RSUs may provide for the earlier lapse or other modification of the restriction period, except in the case of a Qualified Performance-Based Award (other than in connection with the death or disability of the participant or a Change in Control) to the extent such provisions would result in the loss of the award’s exemption under Section 162(m) of the Code.
During the restriction period, the participant will have no right to transfer any rights under his or her award and will have no rights of ownership in the shares of common stock underlying the RSUs, including voting rights. Rights to dividend equivalents may be made part of any RSU award at the discretion of the Compensation Committee, on either a current or deferred and contingent basis, either in cash or in additional shares of common stock. However, dividend equivalents or other distributions on shares of common stock underlying the RSUs with restrictions that lapse as a result of the achievement of performance objectives will be deferred until, and paid upon, the achievement of the applicable performance objectives. Each grant or sale of RSUs will specify the time and manner of payment of the RSUs that have been earned and will specify that the amount payable with respect thereto will be paid by the Company in shares of common stock or cash, or a combination of the two.

• • • • •

ASSIGNED TASK A. For each statement, say yes or no as to whether the RSU passage supports it, and quote the deciding words exactly: (i) During the restriction period, a participant holds voting rights in the shares underlying the RSUs. (ii) Dividend equivalents may be paid in cash or in additional shares of common stock. (iii) The Company may pay earned RSUs in a mix of shares and cash.
ASSIGNED TASK B. Reproduce the RSU passage word for word from "RSUs may provide" to "of the Code.".
Base every answer on the RSU passage alone, without outside knowledge.

PROVIDED MATERIAL.
• • • • •

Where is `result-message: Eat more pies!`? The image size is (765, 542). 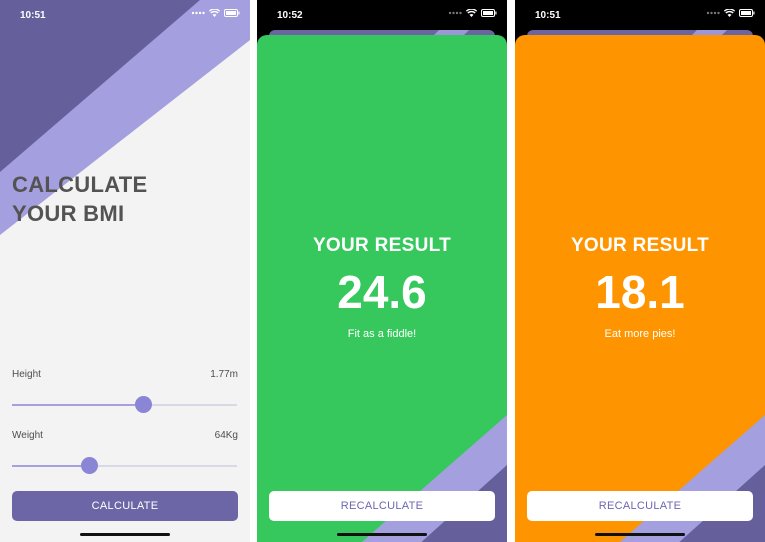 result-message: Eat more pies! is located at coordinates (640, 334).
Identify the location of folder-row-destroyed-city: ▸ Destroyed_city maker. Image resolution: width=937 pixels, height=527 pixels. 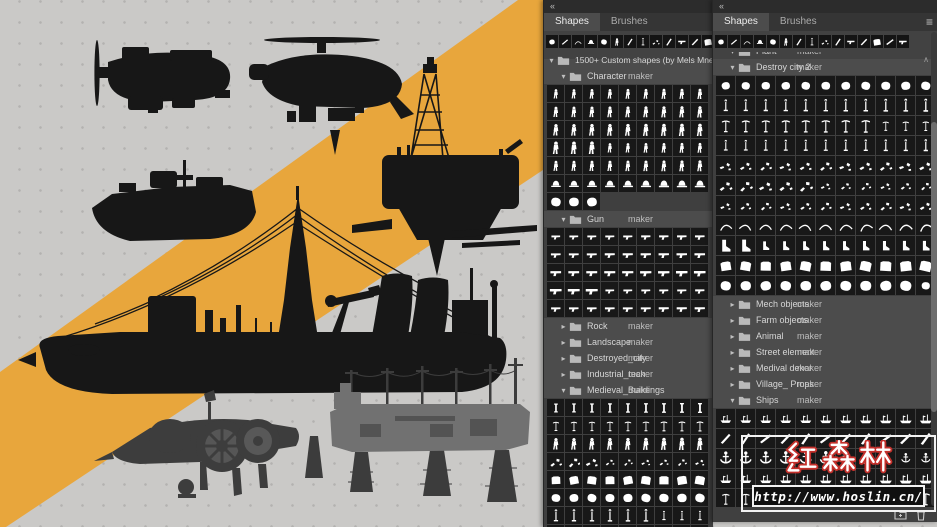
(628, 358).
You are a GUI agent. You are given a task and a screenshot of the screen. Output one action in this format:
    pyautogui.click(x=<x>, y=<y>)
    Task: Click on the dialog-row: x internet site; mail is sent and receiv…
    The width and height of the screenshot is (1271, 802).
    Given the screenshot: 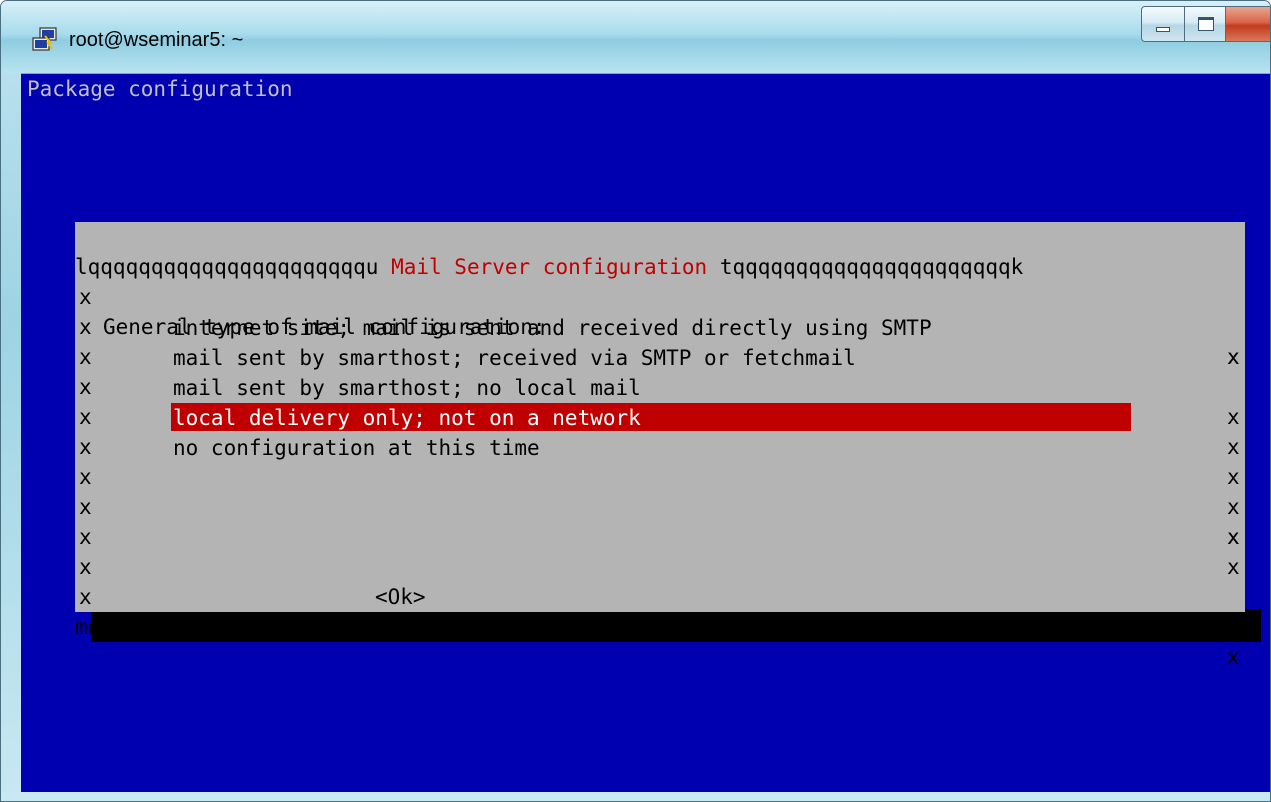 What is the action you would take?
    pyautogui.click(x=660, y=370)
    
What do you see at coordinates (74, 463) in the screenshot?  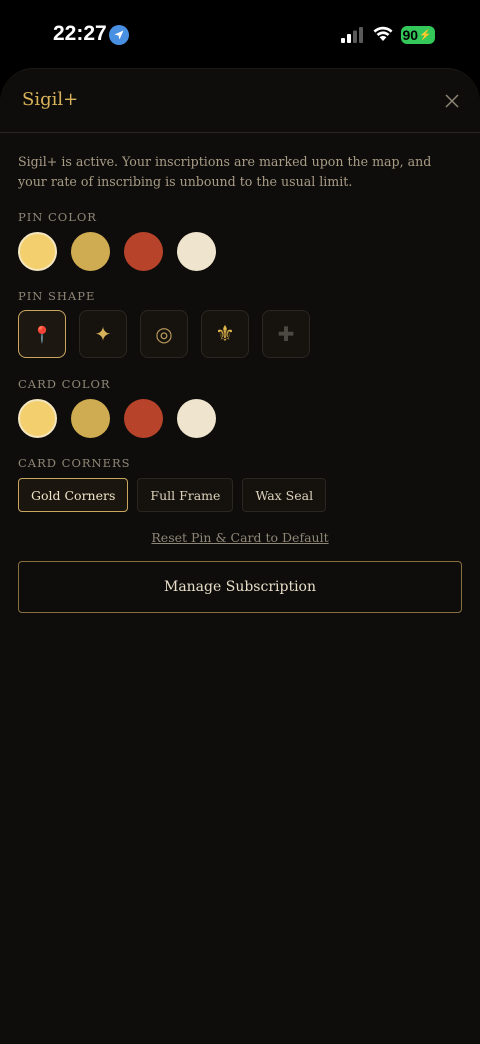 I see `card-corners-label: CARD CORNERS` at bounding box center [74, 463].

• • • • •

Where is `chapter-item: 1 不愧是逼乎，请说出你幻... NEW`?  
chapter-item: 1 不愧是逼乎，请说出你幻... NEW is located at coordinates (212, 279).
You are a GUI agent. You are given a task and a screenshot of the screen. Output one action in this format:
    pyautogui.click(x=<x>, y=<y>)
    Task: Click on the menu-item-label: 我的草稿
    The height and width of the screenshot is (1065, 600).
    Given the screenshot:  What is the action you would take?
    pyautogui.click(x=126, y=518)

• • • • •

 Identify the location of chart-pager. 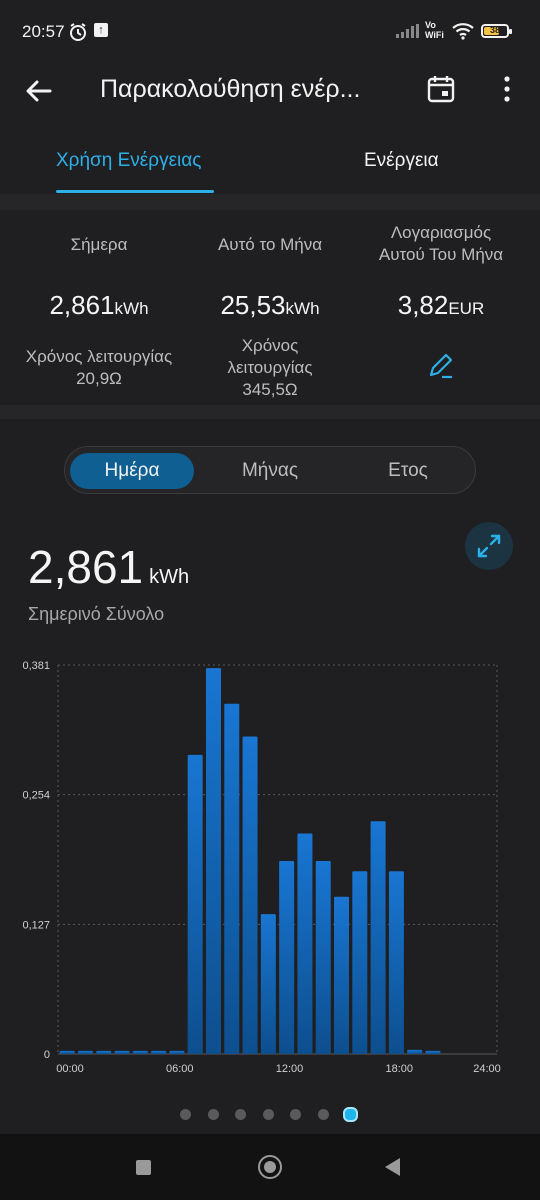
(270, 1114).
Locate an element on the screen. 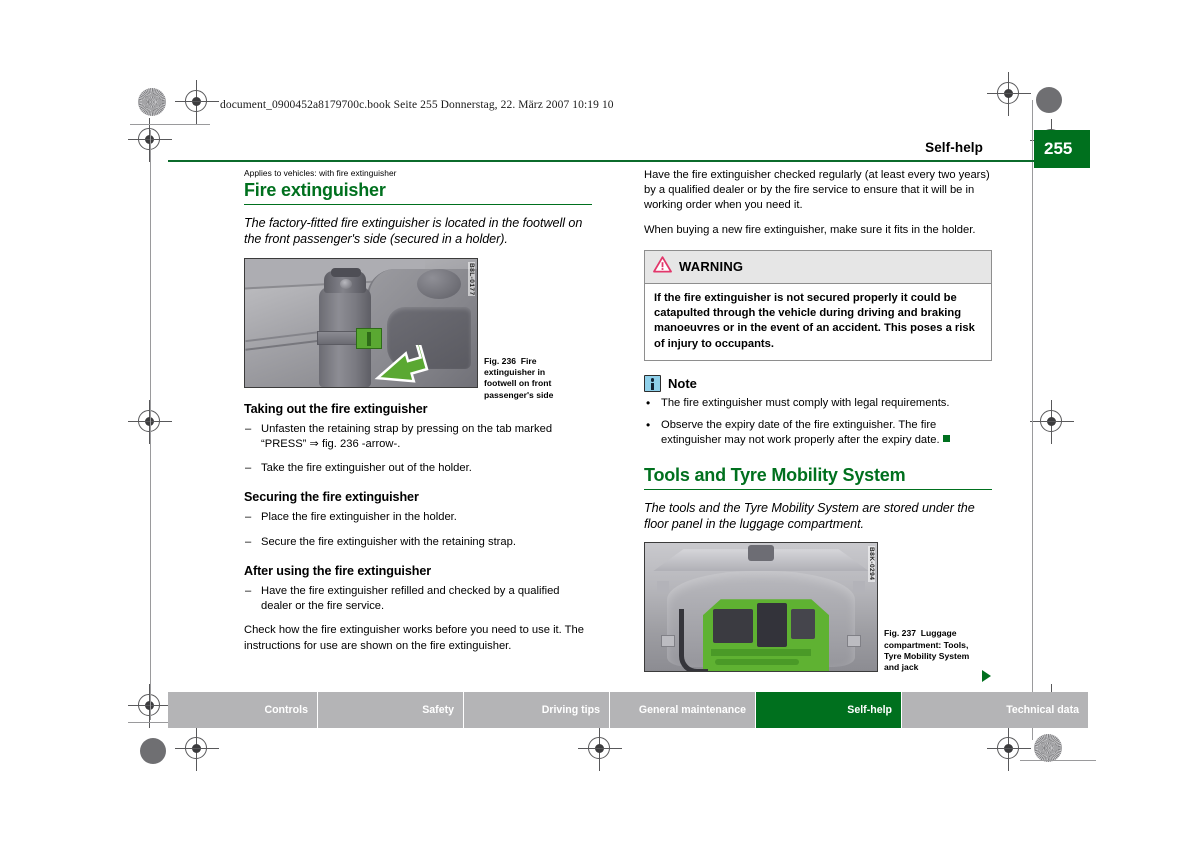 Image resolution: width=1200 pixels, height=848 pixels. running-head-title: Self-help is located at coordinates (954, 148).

• • • • •

TASK OUTPUT A.
(i) No: "will have no rights of ownership in the shares of common stock underlying the RSUs, including voting rights"
(ii) Yes: "either in cash or in additional shares of common stock"
(iii) Yes: "paid by the Company in shares of common stock or cash, or a combination of the two"

TASK OUTPUT B.
RSUs may provide for the earlier lapse or other modification of the restriction period, except in the case of a Qualified Performance-Based Award (other than in connection with the death or disability of the participant or a Change in Control) to the extent such provisions would result in the loss of the award’s exemption under Section 162(m) of the Code.